Youths hope to take Taize spirit back to China

Ecumenical monastic order spreads message of unity and reconciliation in Hong Kong
Youths hope to take Taize spirit back to China

Participants attend a program about refugees at the Taize International Meeting of Young Adults in Hong Kong from Aug. 8-12. ( photo) reporter, Hong Kong
November 3, 2018
Many participants from mainland China enjoyed the spiritual experience of the Taize International Meeting of Young Adults in Hong Kong.

The Taize community is an ecumenical monastic order with a strong devotion to peace and justice through prayer and meditation. The 100-strong community of Catholic and Protestant monks is drawn from 30 countries across the world.

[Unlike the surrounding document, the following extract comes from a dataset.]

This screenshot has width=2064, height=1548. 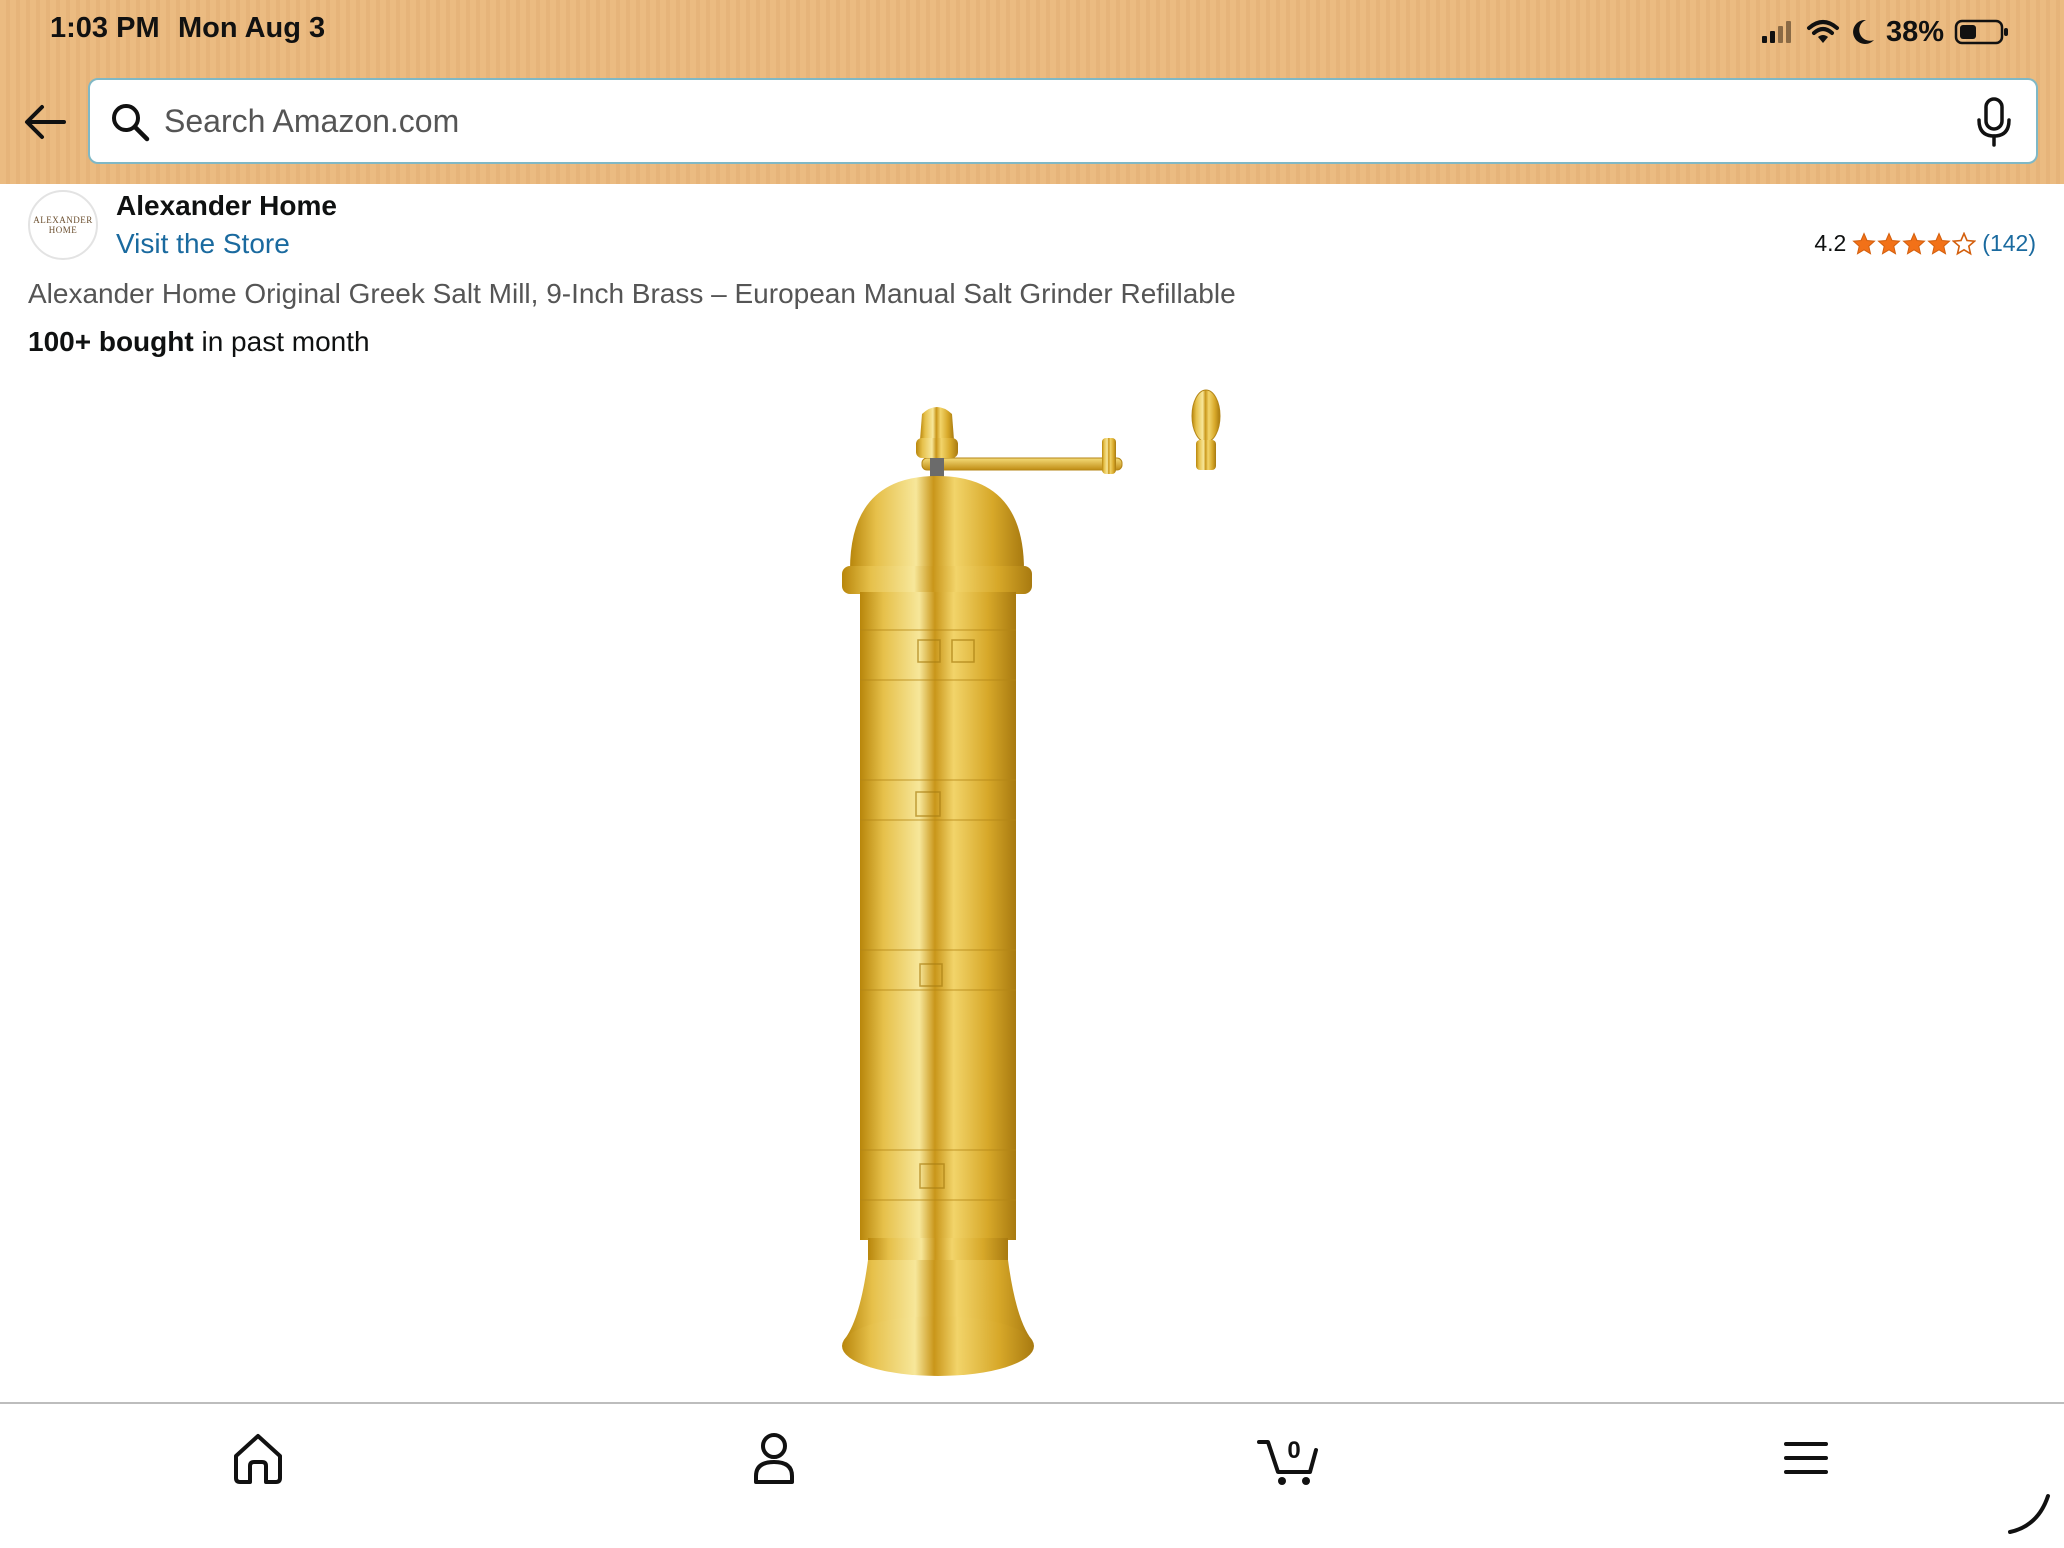 What do you see at coordinates (1981, 32) in the screenshot?
I see `battery-icon` at bounding box center [1981, 32].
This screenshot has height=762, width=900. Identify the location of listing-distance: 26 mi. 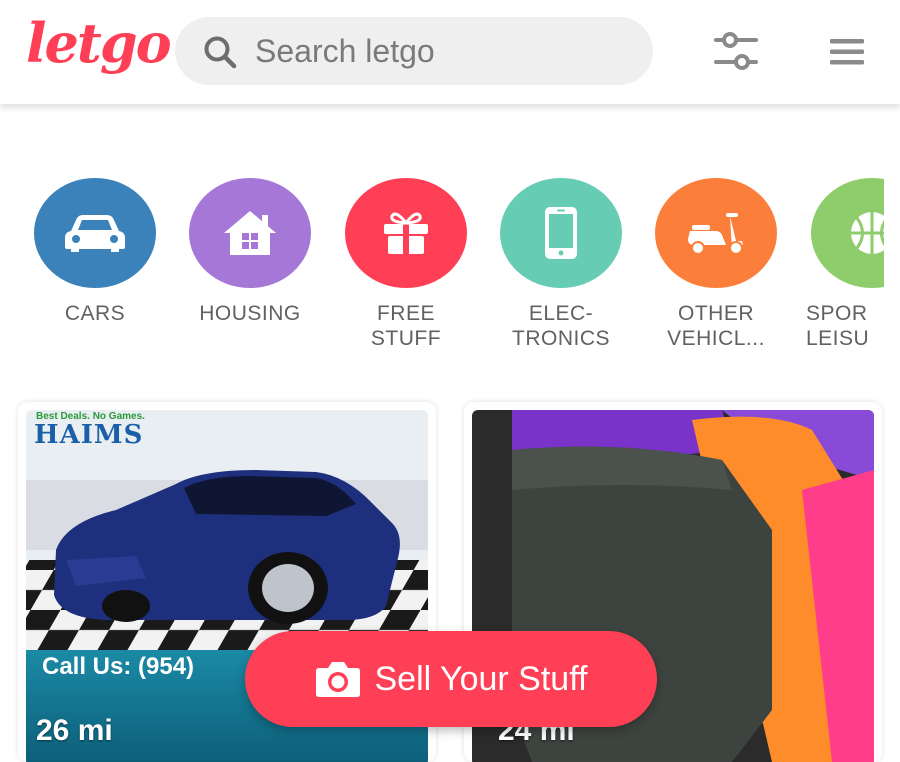
(74, 730).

Participants at the Hong Kong event said they hoped to share Taize's spirit of pursuing unity and reconciliation with other youths.

Attendee Maria from Zhejiang province in eastern China did a month of volunteering in Taize in France in August 2011.

"The volunteer life was colorful. I lived and worked in a big family for a month, and I had friendships with those who had been living there for three to six months. I hope I will have a chance to participate again," she told

"In the past seven years, I have become a mother and have been working hard. As a result, my relationship with the Lord has gradually drifted away. I am eager to find a chance to slow down and let my mind release."

She hoped that the "journey of trust" in Hong Kong would help her to regain her confidence and reconcile with God.

The Aug. 8-12 meeting attracted nearly 2,700 young people from 40 countries and regions.

Maria said the burst into tears when she heard the song of Taize at evening prayers on the first day.

"Many people were touched by a sister's religious experience. Everyone's faith story was different but the enlightenment was also very special. Thanks to the Lord's amazing guidance, we could know each other and be like a family," she said.

Joseph Ho, a Catholic from Hebei province in northern China, told Hong Kong diocesan weekly Kung Kao Po that he hoped to deepen his faith via the Taize meeting.

"When I was a child, my parents took me to church. When I grew up, I would ask questions about my faith," Ho said. He asked himself three questions at the meeting: "What do I desire in faith? How to hear the voice of the Lord in the secular world? When I obey the Lord, what will change in my life?"

Ho said that even though religion faces suppression in China, maintaining inner peace can encourage him to stick to his faith. "Taize prayers can bring out unity and reconciliation so that I can listen to God's voice more," he said.

Peter, a college student from Shaanxi province in northwest China, took a 36-hour train journey with seven friends to attend the meeting.

He told Kung Kao Po that they had cherished this opportunity and would take the spiritual experience of Taize back to their parishes to share with other youths and pass on the pursuit of unity and reconciliation.